━━━━━ PROVIDED DATA
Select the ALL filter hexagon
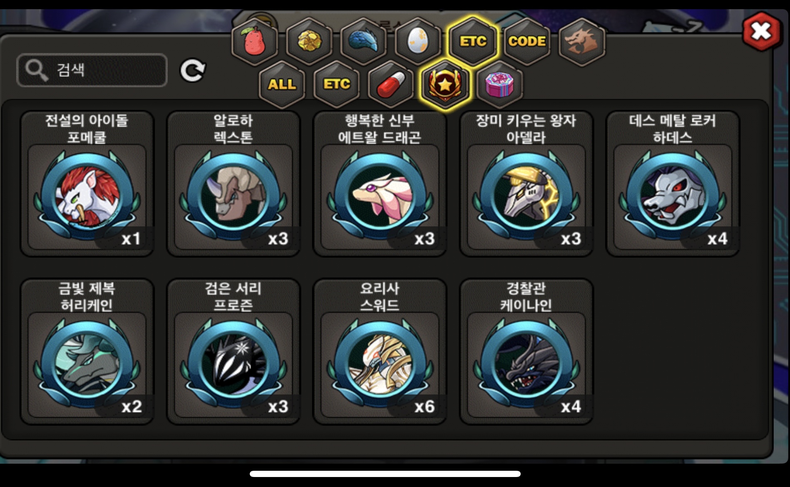The width and height of the screenshot is (790, 487). (x=282, y=84)
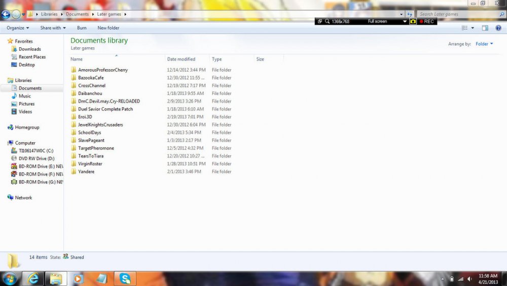The image size is (507, 286).
Task: Open Skype from the taskbar
Action: tap(125, 278)
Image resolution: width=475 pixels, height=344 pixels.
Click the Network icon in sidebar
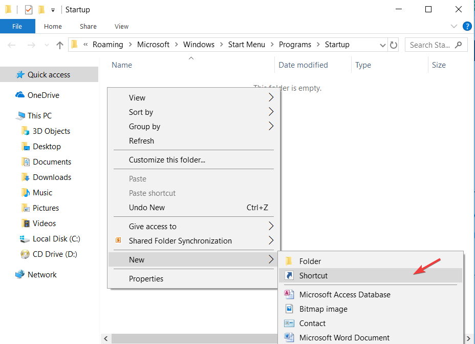coord(20,275)
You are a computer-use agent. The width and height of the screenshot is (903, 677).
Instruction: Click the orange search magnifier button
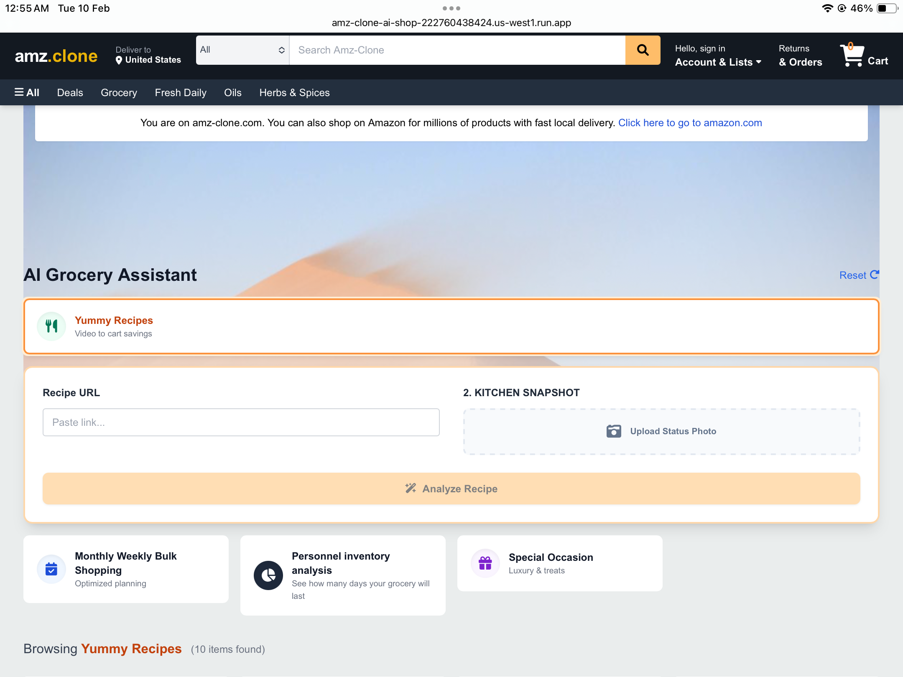click(643, 50)
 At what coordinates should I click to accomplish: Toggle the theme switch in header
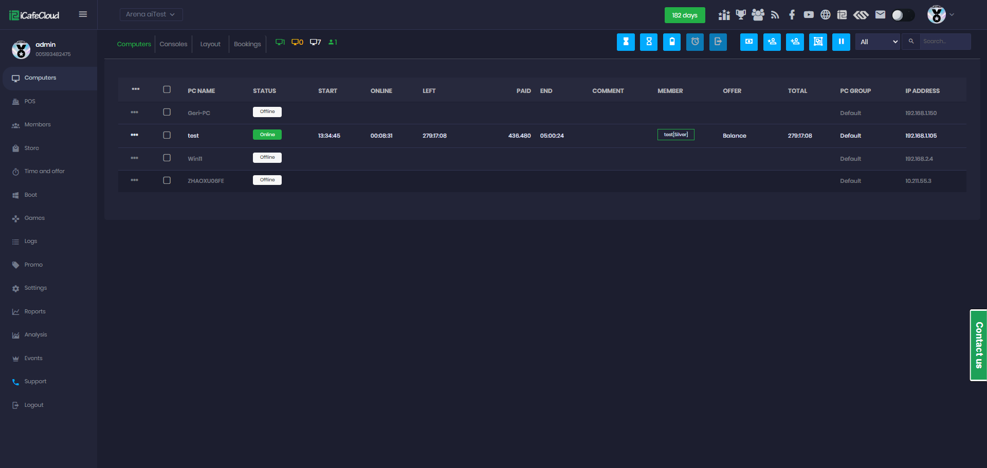(903, 15)
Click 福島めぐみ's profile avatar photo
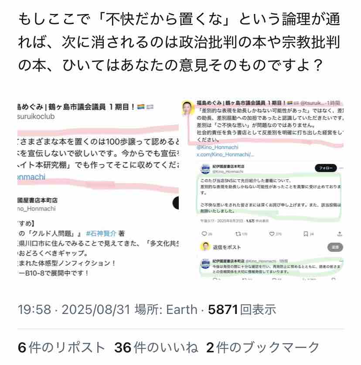 click(x=188, y=108)
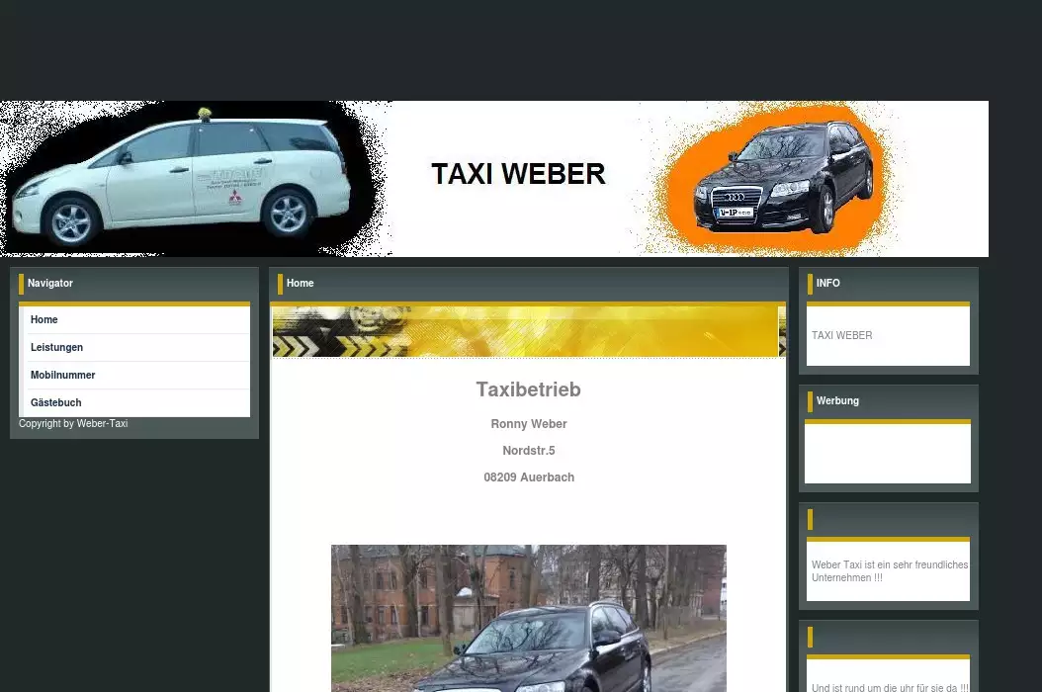The height and width of the screenshot is (692, 1042).
Task: Go to the Gästebuch page
Action: 56,403
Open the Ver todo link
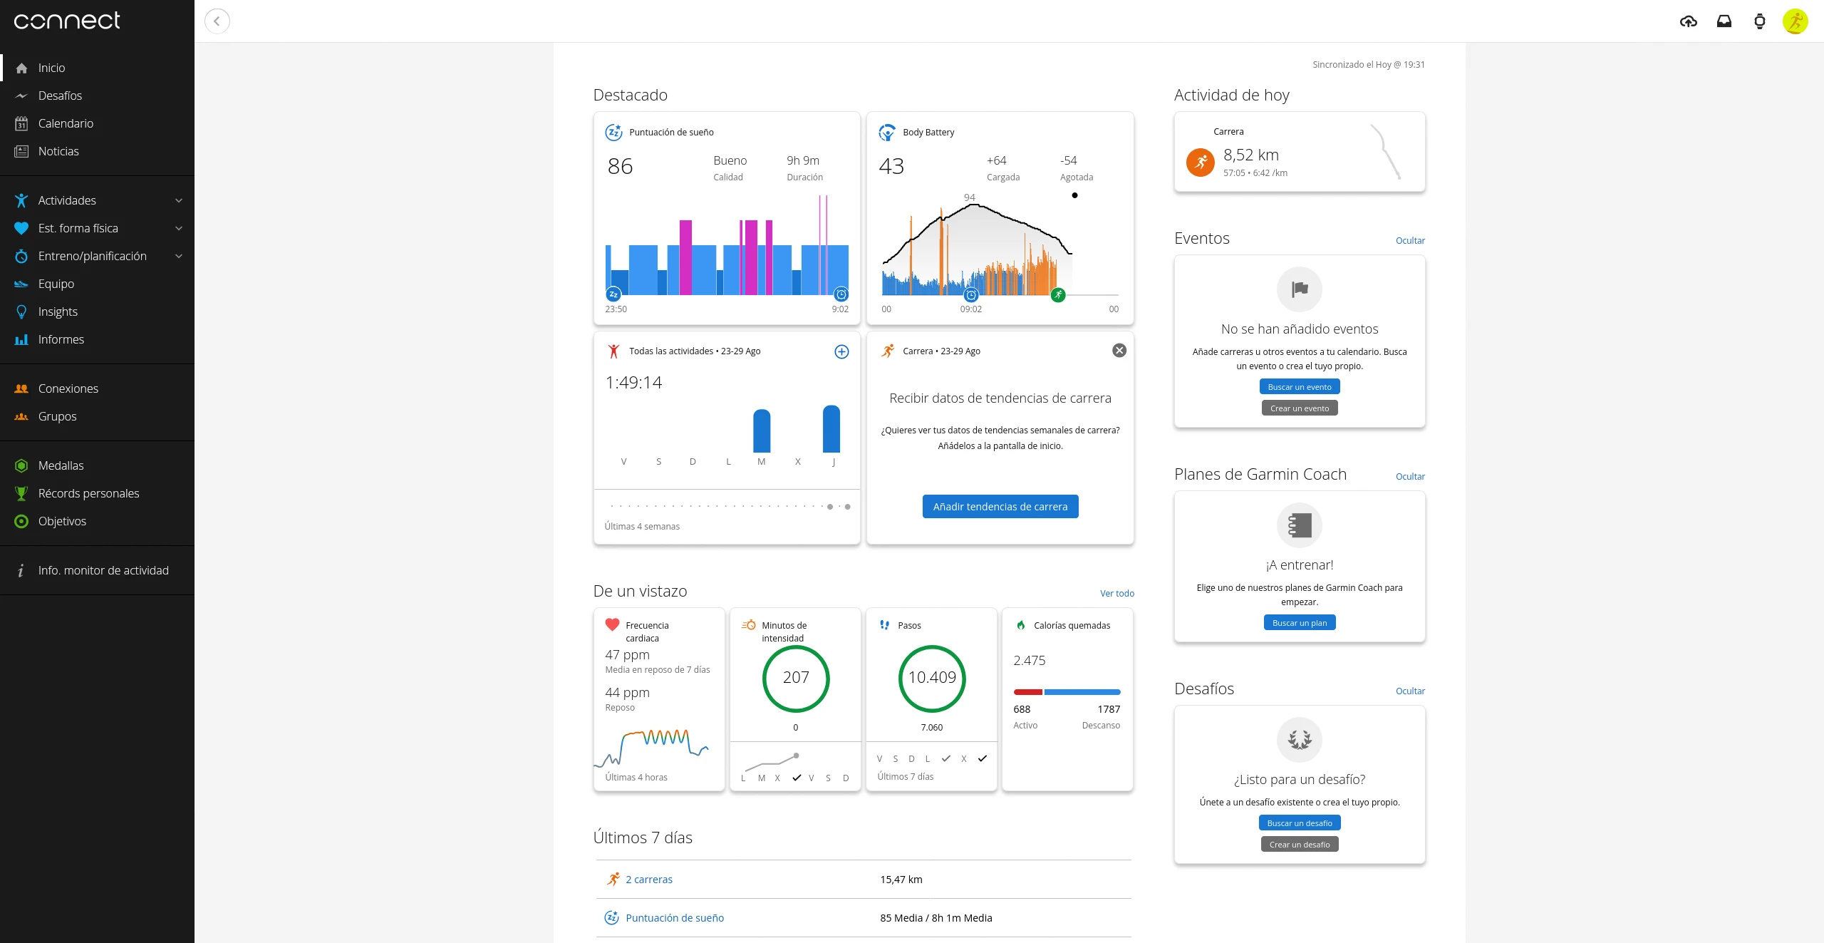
━━━━━━━━━━
WHAT IS ASKED:
Quote all of the rows above verbatim, leaving out the pictures.

EXERCISE OUTPUT:
Select the ALL filter hexagon
The width and height of the screenshot is (790, 487). (x=282, y=84)
The image size is (507, 286).
Task: Open Skype from the taskbar
Action: tap(125, 278)
Image resolution: width=475 pixels, height=344 pixels.
Click the Network icon in sidebar
coord(20,275)
You are a computer-use agent. The width and height of the screenshot is (903, 677).
Instruction: Click the orange search magnifier button
click(643, 50)
 At what coordinates should I click to accomplish: Toggle the theme switch in header
(903, 15)
Click 福島めぐみ's profile avatar photo
 click(x=188, y=108)
The height and width of the screenshot is (692, 1042).
Task: Go to the Gästebuch page
Action: 56,403
Open the Ver todo link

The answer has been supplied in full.